The arguments for three-book fiction and poetry shortlists would be stronger if we also had other awards with different judges and criteria, as there are in every comparable publishing territory. As it is, three books can't do justice to a year's output.

It is true that shortlisting makes only a small difference to a book's sales -- the days of substantial blind orders are gone for ever. But the accolade is nevertheless valuable for the publisher, and especially for the author as it opens up future opportunities.

A longer shortlist also gives everybody more to talk about. And the miserable media coverage of this shortlist tells us something isn't working.

Anonymous said...

Fergus writes, "A longer shortlist also gives everybody more to talk about." Who's "everybody"? It's a book award. Not a hell of a lot of people care. Fergus also writes, "And the miserable media coverage of this shortlist tells us something isn't working." No, it doesn't. The "miserable" media coverage is the same as it ever was, back when there were 5 shortlisted books; it'd be the same if there were 50 shortlisted books. The plain truth is that books and publishing and literary awards don't add up to much more than a hill of beans. Nothing wrong with that. We've all got lives. Even Fergus!

JustSaying said...

If readers don't appreciably buy more books by award winners, and writers don't write books with the intention of winning prizes, whose interests do book awards serve?

Would anyone notice if book awards vanished entirely?

Stephen Stratford said...

@Fergus, "And the miserable media coverage of this shortlist tells us something isn't working" - it tells us something but this could be simply that the book editors are more interested in new books than last year's lot. I don't know. You ask Guy S, I'll ask Mark B.

@JustSaying, yes readers would notice if there were no awards because the winners do generally see a rise in sales. Perhaps the real question is: if the shortlists don't achieve much more than making the authors and publishers a bit happier, would anyone notice if the shortlists vanished entirely?

Not saying they should, just think it's worth asking.

Bill said...

I wonder if interest would dwindle in the Oscars if they abandoned the nominee system? I would hazard to say yes, after all not much interest can be built around a media release that already says who won. But a month or so of speculation over who will win does make more interesting press. Let's not go into the media obsession with the actors' dress sense.

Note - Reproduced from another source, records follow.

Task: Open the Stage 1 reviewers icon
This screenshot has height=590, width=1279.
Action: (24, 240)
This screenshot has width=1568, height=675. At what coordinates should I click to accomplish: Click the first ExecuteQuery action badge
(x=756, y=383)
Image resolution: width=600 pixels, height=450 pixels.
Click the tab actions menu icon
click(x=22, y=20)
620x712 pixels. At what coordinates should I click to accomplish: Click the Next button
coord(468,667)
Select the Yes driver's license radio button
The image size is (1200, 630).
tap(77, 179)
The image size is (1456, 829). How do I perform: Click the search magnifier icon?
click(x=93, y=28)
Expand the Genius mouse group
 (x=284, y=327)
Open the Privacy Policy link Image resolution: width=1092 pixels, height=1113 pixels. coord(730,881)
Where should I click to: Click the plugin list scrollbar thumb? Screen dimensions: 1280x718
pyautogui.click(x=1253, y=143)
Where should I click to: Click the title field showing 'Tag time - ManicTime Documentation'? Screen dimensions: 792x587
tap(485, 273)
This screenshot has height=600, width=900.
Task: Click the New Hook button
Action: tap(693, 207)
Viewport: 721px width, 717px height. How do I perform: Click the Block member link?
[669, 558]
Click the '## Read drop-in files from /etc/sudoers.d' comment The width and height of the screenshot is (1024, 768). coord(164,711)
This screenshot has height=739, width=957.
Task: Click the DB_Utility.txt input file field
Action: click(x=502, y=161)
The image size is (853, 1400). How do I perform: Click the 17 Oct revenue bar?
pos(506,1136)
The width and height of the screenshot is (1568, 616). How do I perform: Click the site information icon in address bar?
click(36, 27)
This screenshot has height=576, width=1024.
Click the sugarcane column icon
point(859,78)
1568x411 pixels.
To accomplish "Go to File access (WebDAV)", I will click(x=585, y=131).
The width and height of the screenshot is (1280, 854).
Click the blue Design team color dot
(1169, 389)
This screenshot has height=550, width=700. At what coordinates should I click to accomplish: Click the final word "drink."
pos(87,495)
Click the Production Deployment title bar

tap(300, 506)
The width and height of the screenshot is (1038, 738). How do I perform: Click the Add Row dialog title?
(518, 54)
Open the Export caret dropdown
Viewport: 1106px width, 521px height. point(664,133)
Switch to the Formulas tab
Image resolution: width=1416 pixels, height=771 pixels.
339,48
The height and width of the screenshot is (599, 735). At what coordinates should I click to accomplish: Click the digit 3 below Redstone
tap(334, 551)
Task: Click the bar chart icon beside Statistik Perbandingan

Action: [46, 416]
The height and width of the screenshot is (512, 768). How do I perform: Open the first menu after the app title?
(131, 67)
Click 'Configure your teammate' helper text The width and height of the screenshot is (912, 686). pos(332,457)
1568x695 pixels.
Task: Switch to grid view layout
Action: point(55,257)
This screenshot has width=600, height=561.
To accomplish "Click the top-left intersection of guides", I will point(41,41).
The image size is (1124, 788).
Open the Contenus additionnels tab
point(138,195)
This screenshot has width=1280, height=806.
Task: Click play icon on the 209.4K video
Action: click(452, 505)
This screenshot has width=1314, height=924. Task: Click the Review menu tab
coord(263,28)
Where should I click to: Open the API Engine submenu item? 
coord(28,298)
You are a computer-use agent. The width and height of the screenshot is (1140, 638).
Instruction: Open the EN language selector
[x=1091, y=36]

The format of shortlists and nominees before the awards works all over the world in everything from literature to sport. Why do we think it won't work here? Just because the NZ book industry is relatively small doesn't me we can't recognise those people who have done exceptionally well and those that have also done exceptionally well, but narrowly missed out because, as The Highlander put it so deftly, there can be only one.

Jeff Grigor said...

I totally agree with everything you say Stephen.
Thank god for some sanity.

Guy Somerset said...

The Listener has quite a bit of coverage of the awards in the pipeline in one way or another. We are interested - for the very reason that the books ARE finalists. Sure, we covered a lot of them last year, but there is always a fresh way in (and there are always ones we didn't cover or did no more than review). Isn't that part of the point of awards? They ought to be a good subject for the media, if the media would only play along and recognise the dramatic mileage to be had out of them. Asking me or Mark B about the "miserable media coverage" is to focus on the wrong part of the media. Sure, there is a role for book pages; but this is a time when there is a role, too, for news and feature pages.

Anonymous said...

As a contrast to the person who never buys shortlisted or finalist fiction; - I select practically all my fiction reading from various shortlists and very rarely impulse buy from what a book looks like in the shop or library. If I don't select it from shortlists then it is from personal recommendations or if there are 3 or more positive reviews - online or in the various media - I'm not wasting time with the rest of them - those are my filters.